**WHAT TO PRODUCE**
Locate, in the data below, the line that contains "Inschrijven (462, 2246)" and the line that contains "EFRA: Finali dei campiona... (109, 2170)"; reproduce exactly those two lines and every line between them, nothing more.

Collected data entries
BEGIN
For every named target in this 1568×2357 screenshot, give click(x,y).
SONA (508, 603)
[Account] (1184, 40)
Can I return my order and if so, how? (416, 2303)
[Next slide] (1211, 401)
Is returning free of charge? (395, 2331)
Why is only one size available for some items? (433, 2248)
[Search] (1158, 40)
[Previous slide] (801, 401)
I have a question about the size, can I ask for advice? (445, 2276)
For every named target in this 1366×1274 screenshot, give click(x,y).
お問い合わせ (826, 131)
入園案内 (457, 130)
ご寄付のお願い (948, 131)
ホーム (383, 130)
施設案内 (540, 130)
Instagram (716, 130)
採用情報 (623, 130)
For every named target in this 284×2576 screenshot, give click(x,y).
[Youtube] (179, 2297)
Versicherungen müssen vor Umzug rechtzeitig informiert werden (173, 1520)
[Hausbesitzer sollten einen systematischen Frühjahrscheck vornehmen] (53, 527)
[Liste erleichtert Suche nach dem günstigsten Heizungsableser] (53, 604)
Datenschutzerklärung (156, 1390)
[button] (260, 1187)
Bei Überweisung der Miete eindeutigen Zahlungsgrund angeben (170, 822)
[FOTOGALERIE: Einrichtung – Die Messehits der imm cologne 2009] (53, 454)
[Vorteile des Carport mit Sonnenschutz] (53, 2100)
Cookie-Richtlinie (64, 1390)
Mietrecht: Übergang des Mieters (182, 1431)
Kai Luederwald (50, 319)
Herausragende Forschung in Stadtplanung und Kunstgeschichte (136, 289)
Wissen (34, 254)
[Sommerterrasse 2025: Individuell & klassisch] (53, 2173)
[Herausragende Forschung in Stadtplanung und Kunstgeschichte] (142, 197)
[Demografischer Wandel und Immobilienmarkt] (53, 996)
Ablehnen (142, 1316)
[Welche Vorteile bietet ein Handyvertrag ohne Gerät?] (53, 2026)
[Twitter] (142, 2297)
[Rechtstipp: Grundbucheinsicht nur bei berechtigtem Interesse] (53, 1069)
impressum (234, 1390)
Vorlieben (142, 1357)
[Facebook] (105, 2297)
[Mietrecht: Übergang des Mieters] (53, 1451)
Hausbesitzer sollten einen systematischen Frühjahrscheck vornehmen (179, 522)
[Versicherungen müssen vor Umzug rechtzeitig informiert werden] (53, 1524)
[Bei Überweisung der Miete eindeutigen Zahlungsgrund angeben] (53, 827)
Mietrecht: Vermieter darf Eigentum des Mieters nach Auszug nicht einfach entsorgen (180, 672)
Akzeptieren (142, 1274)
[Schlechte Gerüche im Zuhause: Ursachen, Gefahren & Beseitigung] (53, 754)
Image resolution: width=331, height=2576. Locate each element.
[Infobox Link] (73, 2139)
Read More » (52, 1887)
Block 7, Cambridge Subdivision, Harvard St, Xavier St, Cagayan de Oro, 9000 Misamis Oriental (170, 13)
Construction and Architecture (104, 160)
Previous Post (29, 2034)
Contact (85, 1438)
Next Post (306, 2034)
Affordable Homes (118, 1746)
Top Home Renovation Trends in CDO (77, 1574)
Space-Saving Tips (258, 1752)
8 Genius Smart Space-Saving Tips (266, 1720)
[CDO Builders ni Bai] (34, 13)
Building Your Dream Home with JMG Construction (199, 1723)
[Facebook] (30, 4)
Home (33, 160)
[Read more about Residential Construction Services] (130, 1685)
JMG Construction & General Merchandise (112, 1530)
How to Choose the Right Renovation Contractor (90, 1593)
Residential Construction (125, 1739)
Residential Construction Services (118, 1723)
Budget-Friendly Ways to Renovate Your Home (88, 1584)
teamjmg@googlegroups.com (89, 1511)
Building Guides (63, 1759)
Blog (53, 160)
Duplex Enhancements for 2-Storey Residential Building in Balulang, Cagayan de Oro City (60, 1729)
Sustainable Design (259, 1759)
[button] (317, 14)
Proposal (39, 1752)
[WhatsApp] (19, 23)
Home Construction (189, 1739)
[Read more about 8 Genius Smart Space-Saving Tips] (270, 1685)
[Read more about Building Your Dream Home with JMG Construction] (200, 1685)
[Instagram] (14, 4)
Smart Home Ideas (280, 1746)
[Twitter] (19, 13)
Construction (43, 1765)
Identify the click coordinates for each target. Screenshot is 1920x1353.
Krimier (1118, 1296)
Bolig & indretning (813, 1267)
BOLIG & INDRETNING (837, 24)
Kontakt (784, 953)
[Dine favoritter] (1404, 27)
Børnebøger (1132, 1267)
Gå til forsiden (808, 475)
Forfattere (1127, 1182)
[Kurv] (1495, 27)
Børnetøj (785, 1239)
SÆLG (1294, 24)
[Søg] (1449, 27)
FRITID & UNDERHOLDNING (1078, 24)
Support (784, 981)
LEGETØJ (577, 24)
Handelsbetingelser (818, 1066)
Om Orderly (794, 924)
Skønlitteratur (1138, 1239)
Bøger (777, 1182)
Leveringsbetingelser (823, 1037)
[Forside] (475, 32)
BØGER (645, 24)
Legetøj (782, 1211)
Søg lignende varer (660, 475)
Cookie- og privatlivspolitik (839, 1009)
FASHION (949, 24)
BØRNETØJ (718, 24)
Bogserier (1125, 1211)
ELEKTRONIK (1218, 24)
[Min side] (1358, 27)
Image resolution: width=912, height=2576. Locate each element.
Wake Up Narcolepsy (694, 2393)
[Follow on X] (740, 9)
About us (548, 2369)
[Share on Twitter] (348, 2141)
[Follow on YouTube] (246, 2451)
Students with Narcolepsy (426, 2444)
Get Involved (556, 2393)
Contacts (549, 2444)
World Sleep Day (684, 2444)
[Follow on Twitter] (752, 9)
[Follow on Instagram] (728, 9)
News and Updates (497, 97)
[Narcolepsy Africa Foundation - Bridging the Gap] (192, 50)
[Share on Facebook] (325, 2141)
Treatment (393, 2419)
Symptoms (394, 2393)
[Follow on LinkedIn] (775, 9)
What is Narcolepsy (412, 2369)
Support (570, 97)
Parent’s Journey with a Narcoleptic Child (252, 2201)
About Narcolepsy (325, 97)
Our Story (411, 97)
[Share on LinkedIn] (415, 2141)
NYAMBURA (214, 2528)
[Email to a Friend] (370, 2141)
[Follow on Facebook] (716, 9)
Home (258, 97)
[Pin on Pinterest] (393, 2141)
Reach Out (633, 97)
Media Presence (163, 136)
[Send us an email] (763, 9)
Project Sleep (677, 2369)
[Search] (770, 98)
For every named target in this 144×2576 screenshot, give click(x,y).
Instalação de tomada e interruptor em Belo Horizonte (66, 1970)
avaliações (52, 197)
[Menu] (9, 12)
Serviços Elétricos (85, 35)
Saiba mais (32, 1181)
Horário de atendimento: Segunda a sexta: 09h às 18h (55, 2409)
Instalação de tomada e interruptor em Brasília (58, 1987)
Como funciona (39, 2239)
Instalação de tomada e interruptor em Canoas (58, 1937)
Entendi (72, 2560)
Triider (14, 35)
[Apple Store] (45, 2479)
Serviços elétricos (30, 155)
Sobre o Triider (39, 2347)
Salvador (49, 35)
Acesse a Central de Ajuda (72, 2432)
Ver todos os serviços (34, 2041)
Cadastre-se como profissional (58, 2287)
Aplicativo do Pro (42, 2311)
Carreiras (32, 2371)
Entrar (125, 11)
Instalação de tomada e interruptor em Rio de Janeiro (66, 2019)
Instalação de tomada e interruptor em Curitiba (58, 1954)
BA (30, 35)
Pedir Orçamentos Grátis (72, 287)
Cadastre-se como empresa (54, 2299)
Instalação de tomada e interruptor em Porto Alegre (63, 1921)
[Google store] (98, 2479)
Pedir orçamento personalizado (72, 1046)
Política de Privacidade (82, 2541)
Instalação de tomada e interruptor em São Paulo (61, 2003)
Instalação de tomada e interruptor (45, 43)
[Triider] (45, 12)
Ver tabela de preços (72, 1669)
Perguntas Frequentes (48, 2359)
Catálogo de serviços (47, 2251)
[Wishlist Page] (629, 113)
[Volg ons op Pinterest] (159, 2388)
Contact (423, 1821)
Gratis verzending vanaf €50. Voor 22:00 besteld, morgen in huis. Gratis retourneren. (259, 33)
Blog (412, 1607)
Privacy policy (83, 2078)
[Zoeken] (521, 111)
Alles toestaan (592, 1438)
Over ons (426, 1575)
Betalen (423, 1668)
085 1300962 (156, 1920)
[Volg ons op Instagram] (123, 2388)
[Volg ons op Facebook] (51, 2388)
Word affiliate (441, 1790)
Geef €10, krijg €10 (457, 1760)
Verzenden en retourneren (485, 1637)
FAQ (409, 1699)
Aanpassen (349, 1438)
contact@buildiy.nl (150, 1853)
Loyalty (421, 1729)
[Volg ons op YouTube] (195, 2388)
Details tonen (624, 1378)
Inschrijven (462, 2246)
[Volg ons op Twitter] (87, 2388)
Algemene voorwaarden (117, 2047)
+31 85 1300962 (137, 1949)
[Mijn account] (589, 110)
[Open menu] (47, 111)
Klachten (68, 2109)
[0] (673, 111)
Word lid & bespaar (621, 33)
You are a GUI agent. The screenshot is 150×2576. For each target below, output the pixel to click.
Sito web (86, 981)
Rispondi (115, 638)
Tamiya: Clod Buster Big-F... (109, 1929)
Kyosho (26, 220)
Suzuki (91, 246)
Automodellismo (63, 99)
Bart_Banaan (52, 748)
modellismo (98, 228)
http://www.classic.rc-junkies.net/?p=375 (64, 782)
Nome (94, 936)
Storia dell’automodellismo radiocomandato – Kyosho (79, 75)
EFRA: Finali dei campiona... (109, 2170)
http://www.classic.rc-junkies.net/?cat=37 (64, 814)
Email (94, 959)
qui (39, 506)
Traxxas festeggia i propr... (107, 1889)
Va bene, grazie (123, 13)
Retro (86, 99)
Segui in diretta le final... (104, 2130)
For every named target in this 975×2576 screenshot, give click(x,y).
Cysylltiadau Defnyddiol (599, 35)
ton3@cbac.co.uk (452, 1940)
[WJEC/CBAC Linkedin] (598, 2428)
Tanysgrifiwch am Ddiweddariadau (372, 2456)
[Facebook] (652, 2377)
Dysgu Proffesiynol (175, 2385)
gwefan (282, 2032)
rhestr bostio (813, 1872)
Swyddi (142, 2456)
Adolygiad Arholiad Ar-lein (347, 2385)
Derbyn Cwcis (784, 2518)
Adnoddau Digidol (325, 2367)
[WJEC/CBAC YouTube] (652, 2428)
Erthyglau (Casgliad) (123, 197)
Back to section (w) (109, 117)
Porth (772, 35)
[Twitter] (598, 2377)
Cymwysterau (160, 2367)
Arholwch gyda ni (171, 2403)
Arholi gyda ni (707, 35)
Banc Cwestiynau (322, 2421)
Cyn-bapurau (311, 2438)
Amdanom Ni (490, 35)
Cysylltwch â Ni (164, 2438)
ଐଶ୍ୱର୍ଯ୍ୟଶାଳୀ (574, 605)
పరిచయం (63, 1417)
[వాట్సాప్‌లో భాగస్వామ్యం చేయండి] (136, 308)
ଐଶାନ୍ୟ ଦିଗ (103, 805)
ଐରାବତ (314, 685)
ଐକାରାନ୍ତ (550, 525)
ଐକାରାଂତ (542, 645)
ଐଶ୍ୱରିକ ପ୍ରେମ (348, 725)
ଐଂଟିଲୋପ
END
**EXPECTED ANSWER**
Inschrijven (462, 2246)
[Volg ons op Twitter] (87, 2388)
Algemene voorwaarden (117, 2047)
+31 85 1300962 (137, 1949)
[Mijn account] (589, 110)
[Open menu] (47, 111)
Klachten (68, 2109)
[0] (673, 111)
Word lid & bespaar (621, 33)
You are a GUI agent. The screenshot is 150×2576. For each target below, output the pixel to click.
Sito web (86, 981)
Rispondi (115, 638)
Tamiya: Clod Buster Big-F... (109, 1929)
Kyosho (26, 220)
Suzuki (91, 246)
Automodellismo (63, 99)
Bart_Banaan (52, 748)
modellismo (98, 228)
http://www.classic.rc-junkies.net/?p=375 (64, 782)
Nome (94, 936)
Storia dell’automodellismo radiocomandato – Kyosho (79, 75)
EFRA: Finali dei campiona... (109, 2170)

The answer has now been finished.